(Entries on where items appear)
★ ★ ★ ★
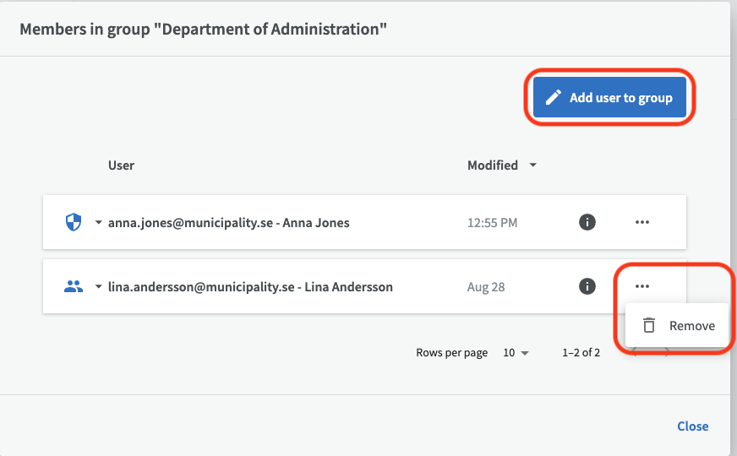Select the lina.andersson@municipality.se row text

[250, 287]
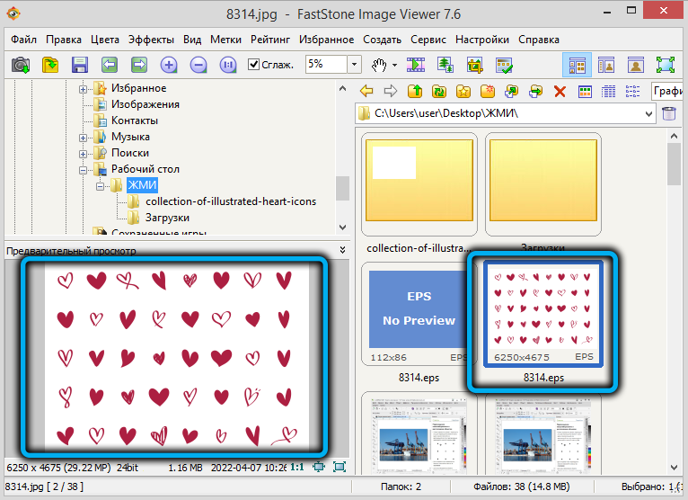The image size is (688, 500).
Task: Start the slideshow from the toolbar
Action: (x=415, y=65)
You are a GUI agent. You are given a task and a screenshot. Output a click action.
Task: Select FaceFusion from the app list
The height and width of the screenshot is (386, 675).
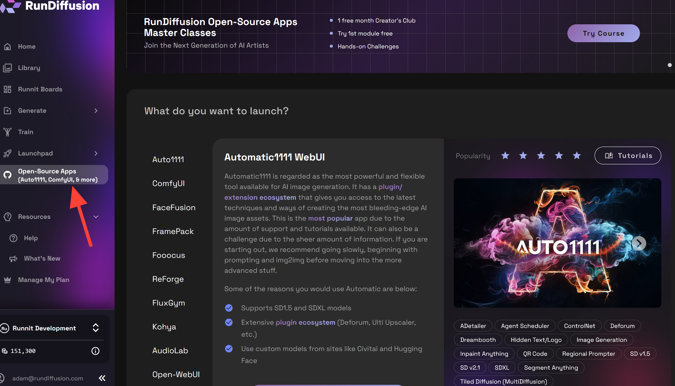click(174, 207)

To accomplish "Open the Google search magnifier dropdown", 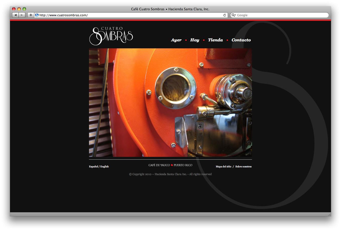I will 234,15.
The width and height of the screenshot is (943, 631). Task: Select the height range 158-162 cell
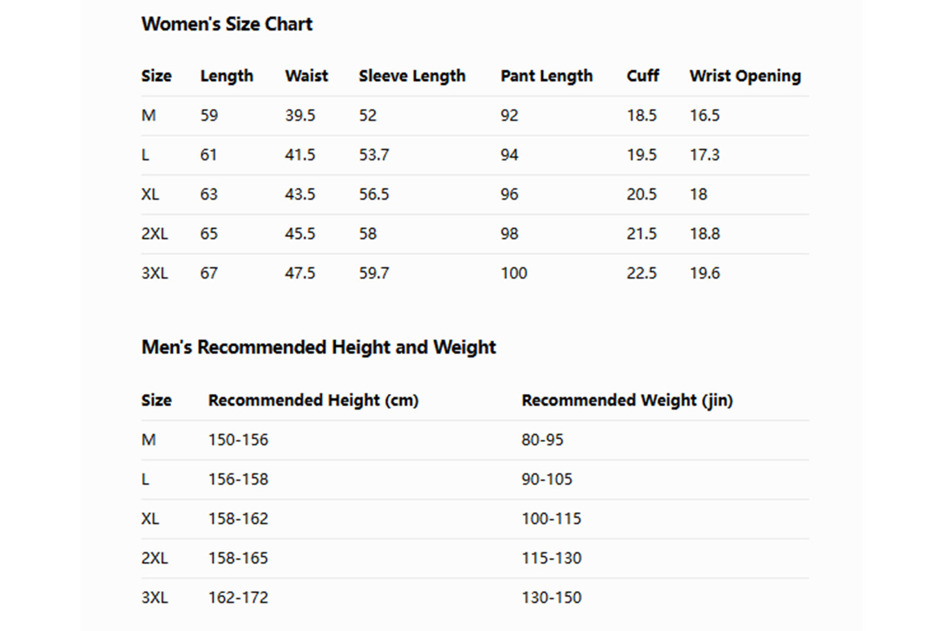238,519
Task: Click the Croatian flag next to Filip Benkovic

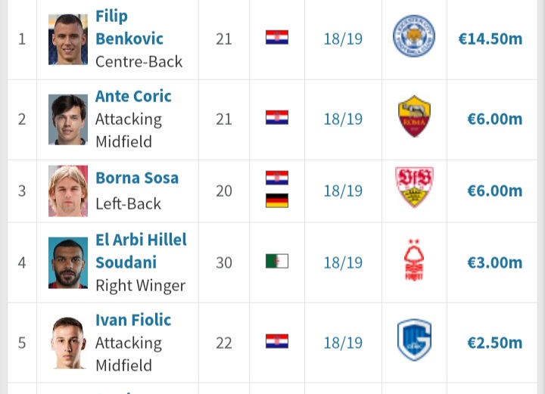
★ ★ ★ ★
## WHAT YOU HAVE TO DO
Collect every line above that contains the string "from", treating uppercase and lowercase letters as distinct.

## OUTPUT OF THE EXERCISE
Task: Start the slideshow from the toolbar
Task: Select FaceFusion from the app list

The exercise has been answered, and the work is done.